Isle orchid growers appeal to federal court
The Hawaii Orchid Growers Association is appealing a federal court decision over the importation of potted orchid plants from Taiwan.
U.S. District Judge Royce Laberth ruled against the growers on June 29 in Washington, D.C.
The growers filed a notice of appeal to the U.S. Court of Appeals in Washington on Tuesday.
The U.S. Department of Agriculture changed a plant quarantine rule in 2004 to allow the importation of phalaenopsis orchids, also known as moth orchids, in potting materials such as moss. Taiwanese orchids are now being shipped by container to the mainland, but so far the U.S. Department of Agriculture says there have been no direct shipments of the potted plants to Hawaii.
In its lawsuit the Hawaii Orchid Growers Association alleges that the department did not fully consider the possible effects of invasive pests like biting midges that could be contained in the Taiwanese moss and potting material.

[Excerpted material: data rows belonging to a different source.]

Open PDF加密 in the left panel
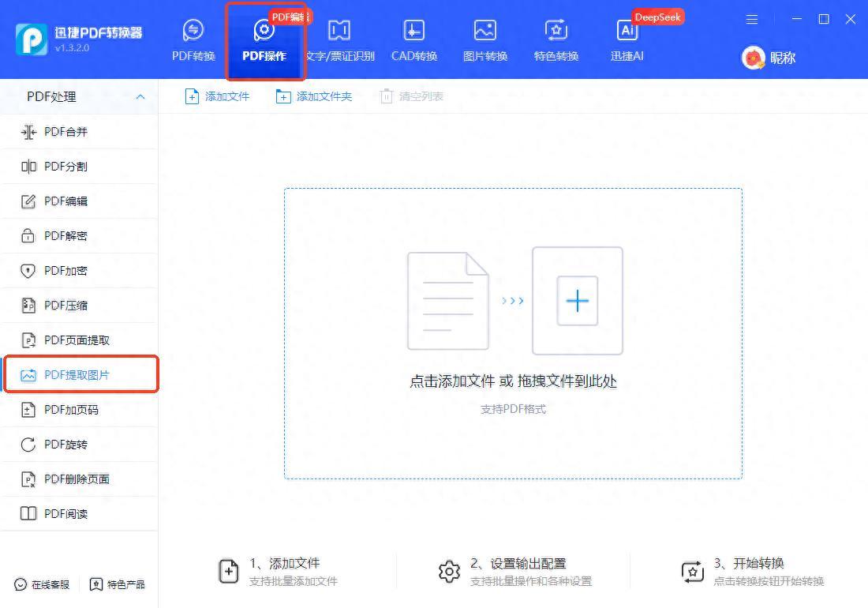 pos(66,271)
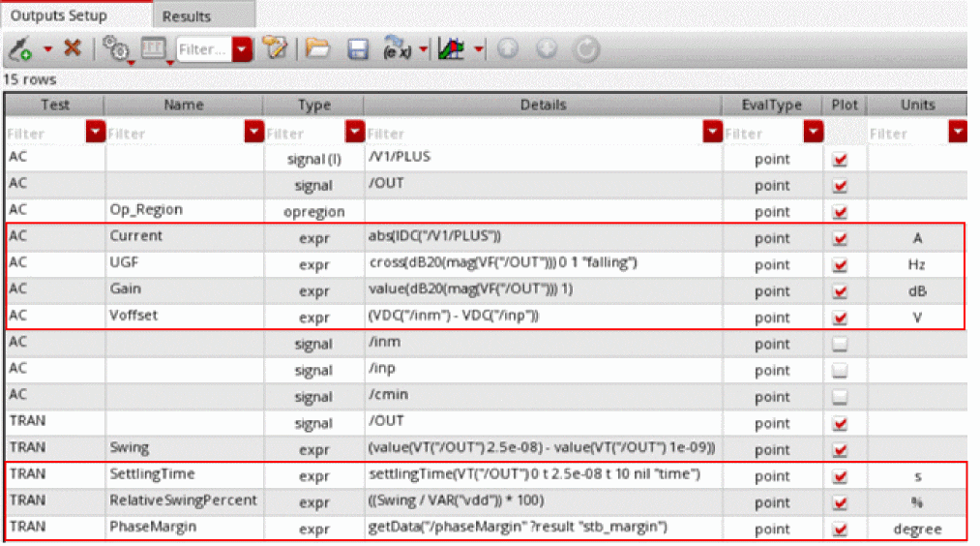Click the (ex) expression icon
Viewport: 980px width, 546px height.
(x=397, y=48)
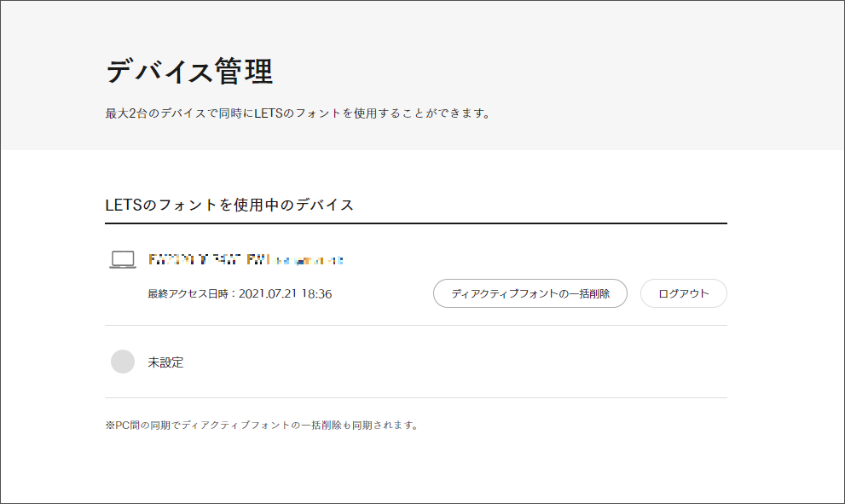The height and width of the screenshot is (504, 845).
Task: Click the divider line below 未設定 slot
Action: (x=416, y=397)
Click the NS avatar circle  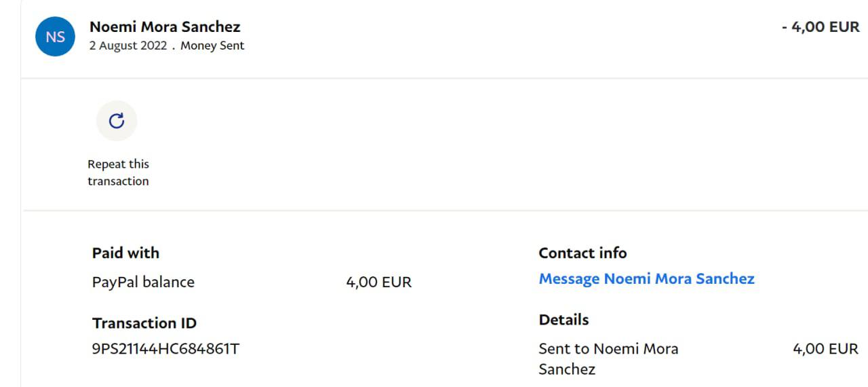(x=55, y=37)
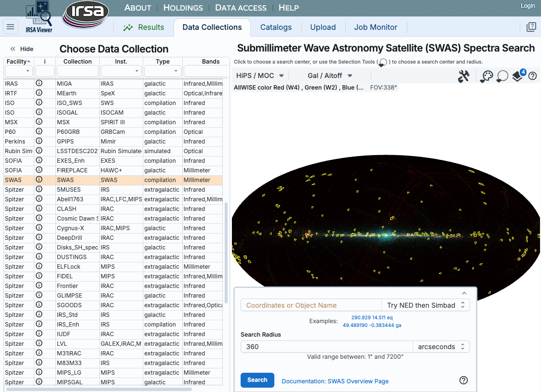The image size is (541, 392).
Task: Sort table by Facility column header
Action: [17, 62]
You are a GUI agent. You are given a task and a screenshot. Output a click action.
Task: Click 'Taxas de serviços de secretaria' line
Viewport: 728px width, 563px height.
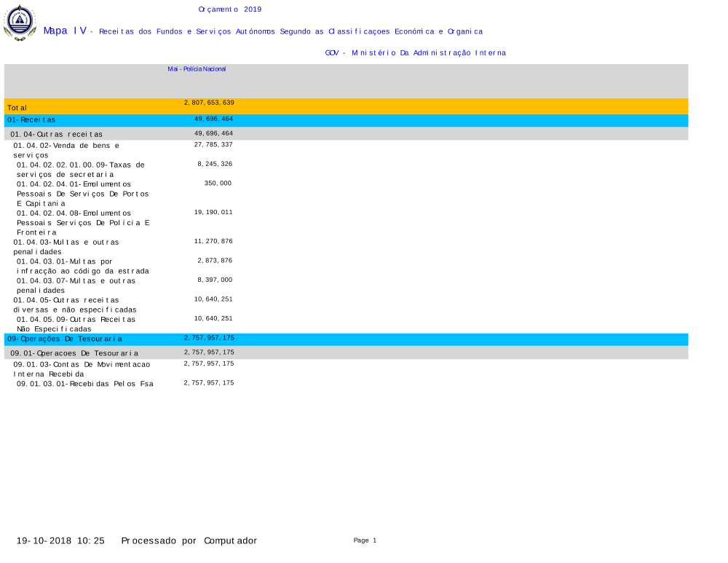[80, 169]
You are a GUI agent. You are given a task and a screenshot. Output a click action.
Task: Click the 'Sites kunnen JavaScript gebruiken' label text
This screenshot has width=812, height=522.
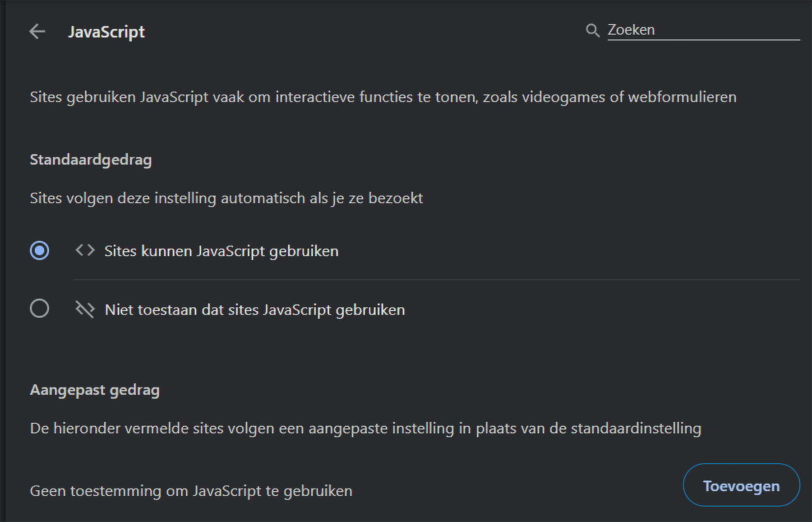click(x=221, y=251)
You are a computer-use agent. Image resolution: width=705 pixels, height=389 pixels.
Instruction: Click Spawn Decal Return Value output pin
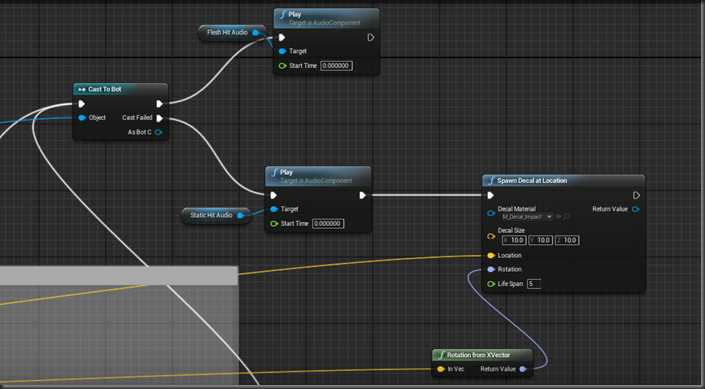636,209
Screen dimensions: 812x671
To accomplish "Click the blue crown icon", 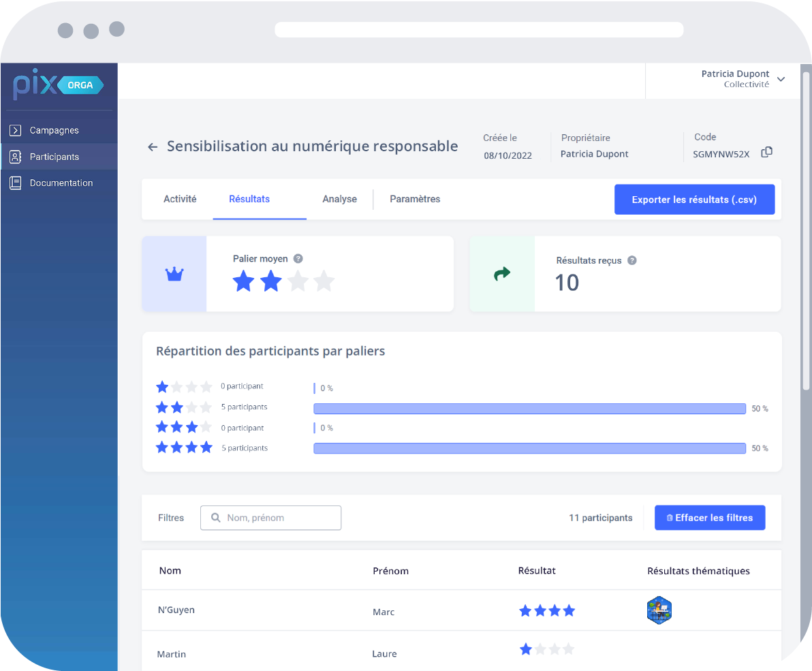I will [x=174, y=275].
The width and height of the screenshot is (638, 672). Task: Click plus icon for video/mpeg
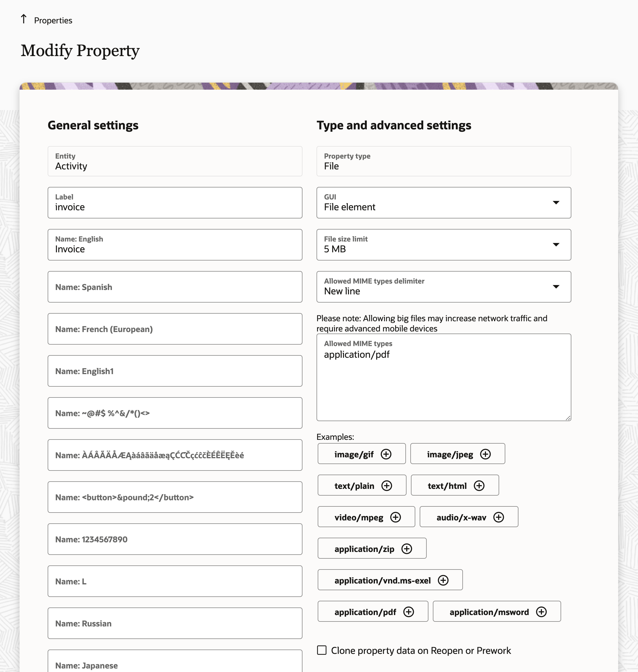click(x=395, y=517)
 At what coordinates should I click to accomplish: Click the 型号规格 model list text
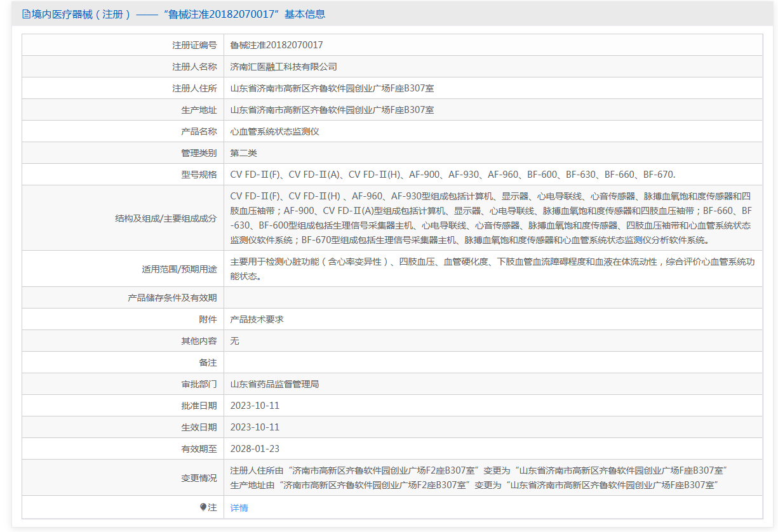[x=452, y=175]
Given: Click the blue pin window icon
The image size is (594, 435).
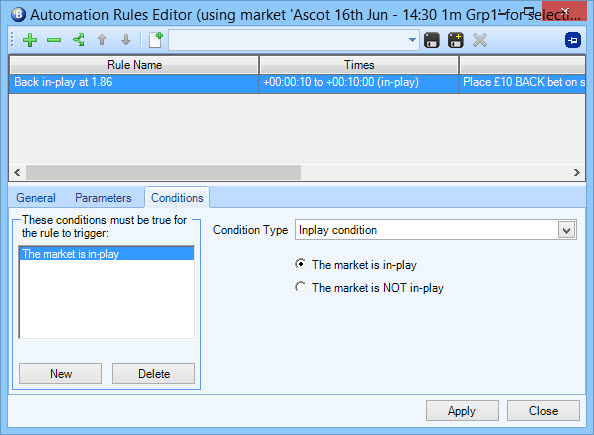Looking at the screenshot, I should [x=572, y=40].
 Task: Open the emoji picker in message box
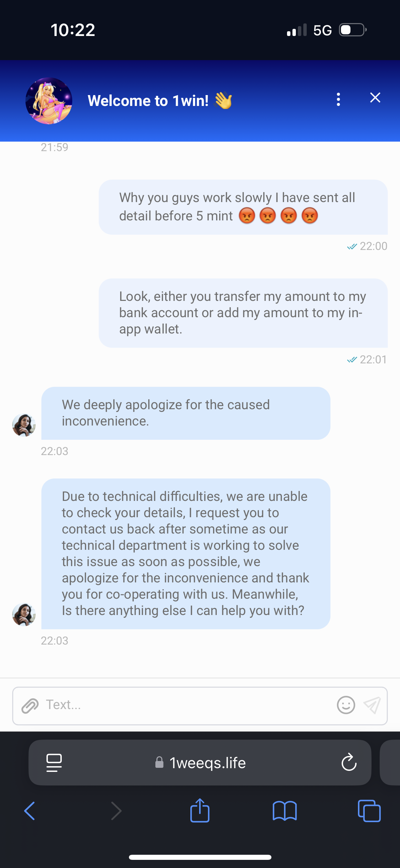tap(346, 705)
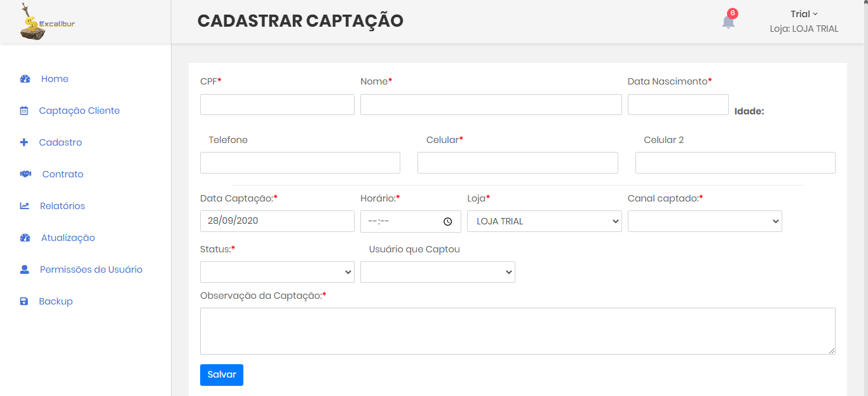The image size is (868, 396).
Task: Click the Backup save disk icon
Action: (x=24, y=302)
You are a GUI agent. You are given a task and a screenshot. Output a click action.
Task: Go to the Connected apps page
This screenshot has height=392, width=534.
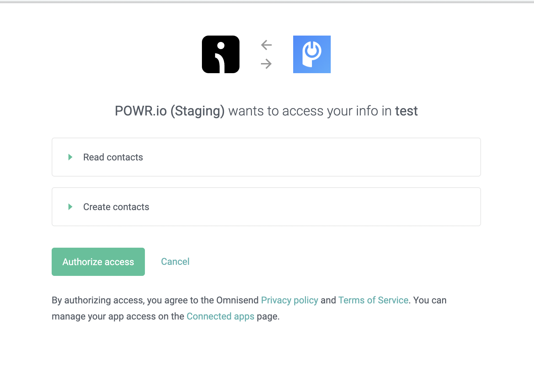pos(220,316)
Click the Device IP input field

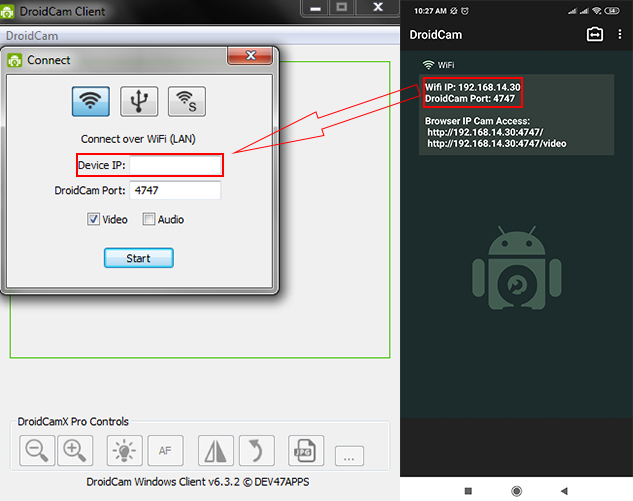tap(175, 165)
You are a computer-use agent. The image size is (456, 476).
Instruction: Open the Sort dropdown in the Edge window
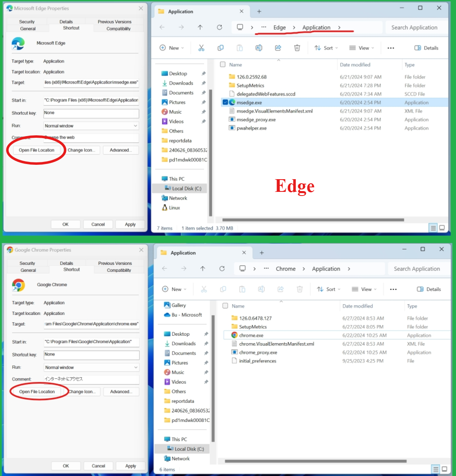326,48
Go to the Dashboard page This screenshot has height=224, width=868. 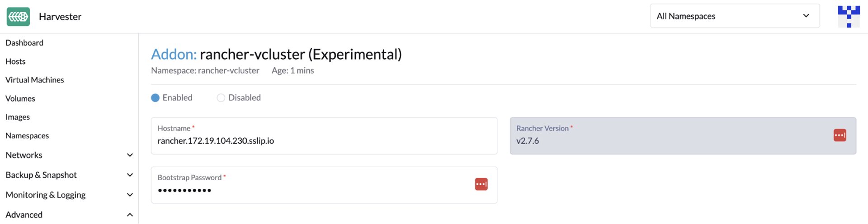[24, 43]
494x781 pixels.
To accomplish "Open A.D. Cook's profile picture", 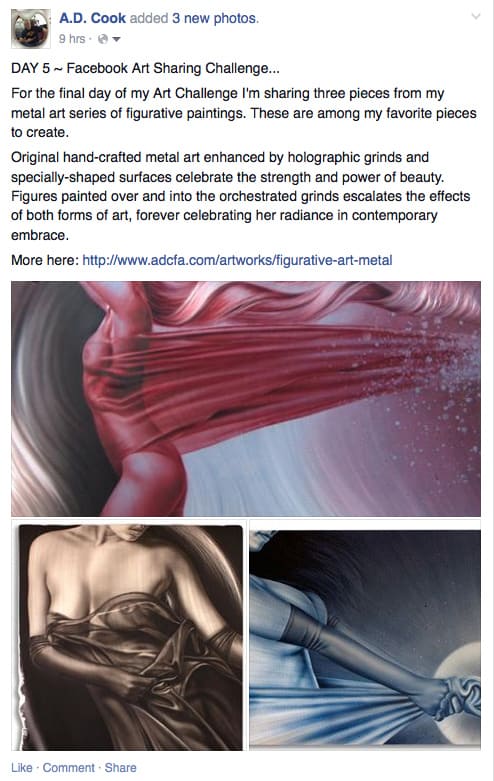I will (31, 29).
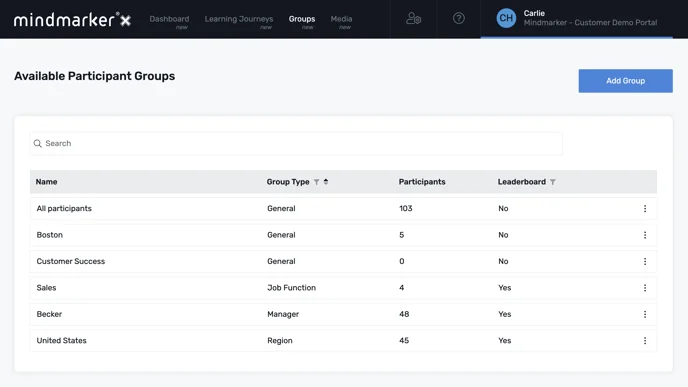The width and height of the screenshot is (688, 387).
Task: Open the three-dot menu for Sales
Action: (x=645, y=288)
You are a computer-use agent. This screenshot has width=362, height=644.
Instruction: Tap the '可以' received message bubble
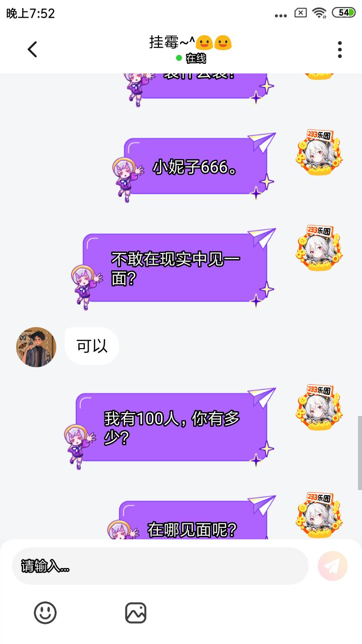(92, 346)
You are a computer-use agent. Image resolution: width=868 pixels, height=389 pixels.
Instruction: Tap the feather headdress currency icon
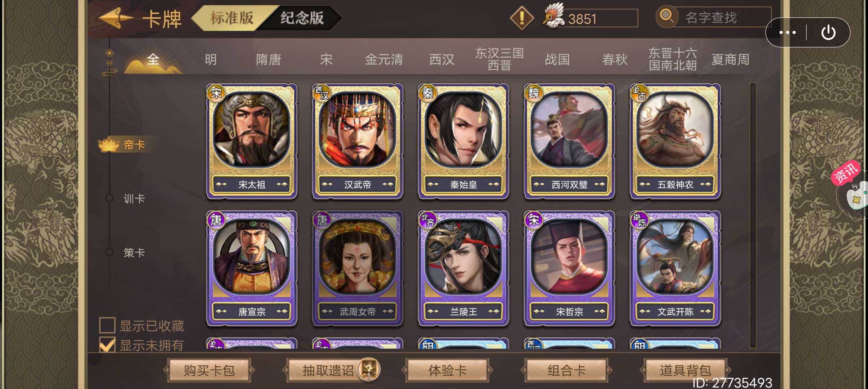click(553, 16)
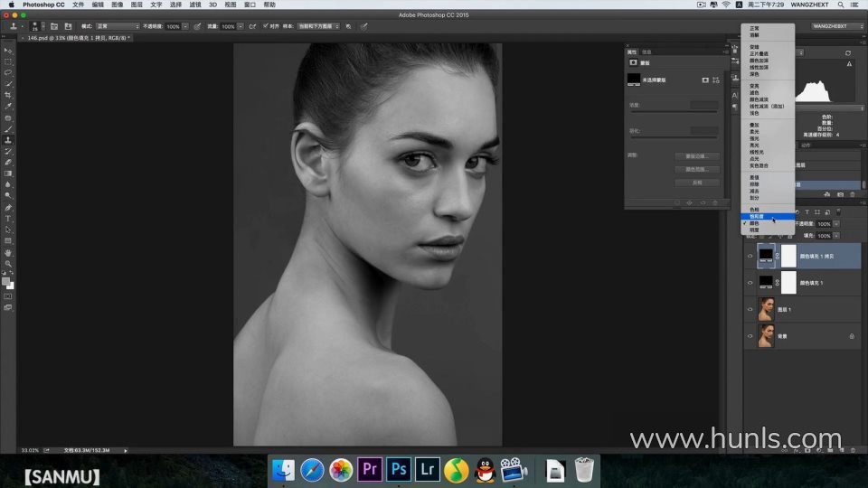Open Lightroom from the Dock
Image resolution: width=868 pixels, height=488 pixels.
click(x=427, y=469)

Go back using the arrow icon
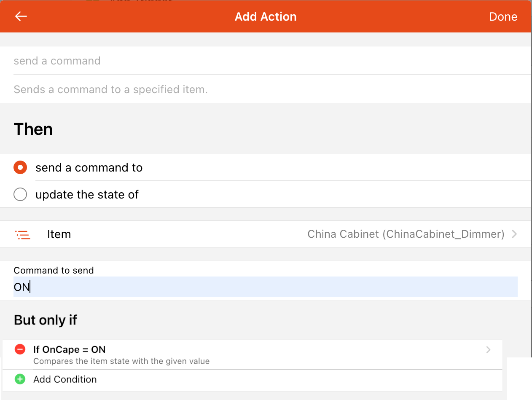(x=21, y=16)
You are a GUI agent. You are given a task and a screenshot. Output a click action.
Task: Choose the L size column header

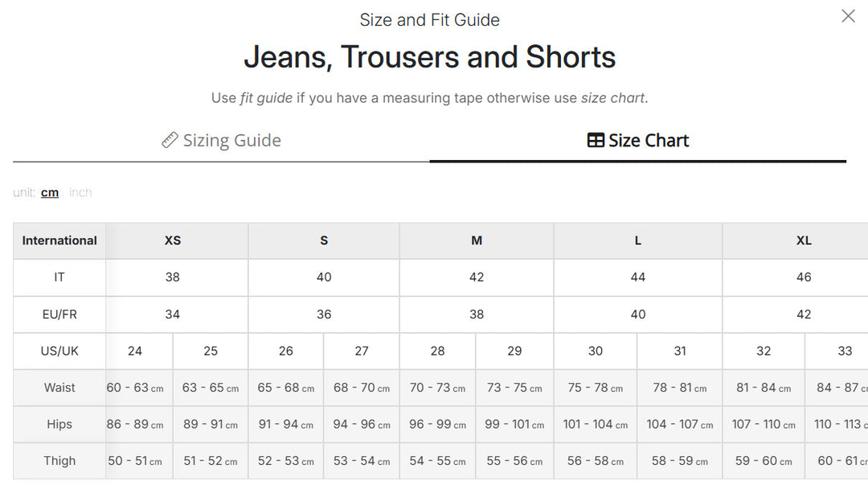(x=637, y=240)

Growers are also concerned that the importation of cheaper Taiwanese orchids could threaten the local nursery industry.
Graham Wood, chairman of the Hawaii Orchid Growers Association, said a vote by members of the group was "overwhelmingly" in favor of continuing with the lawsuit.
Wood said if invasive species from Taiwan become established in Hawaii, it could lead to the quarantine of all agricultural products being shipped to the mainland.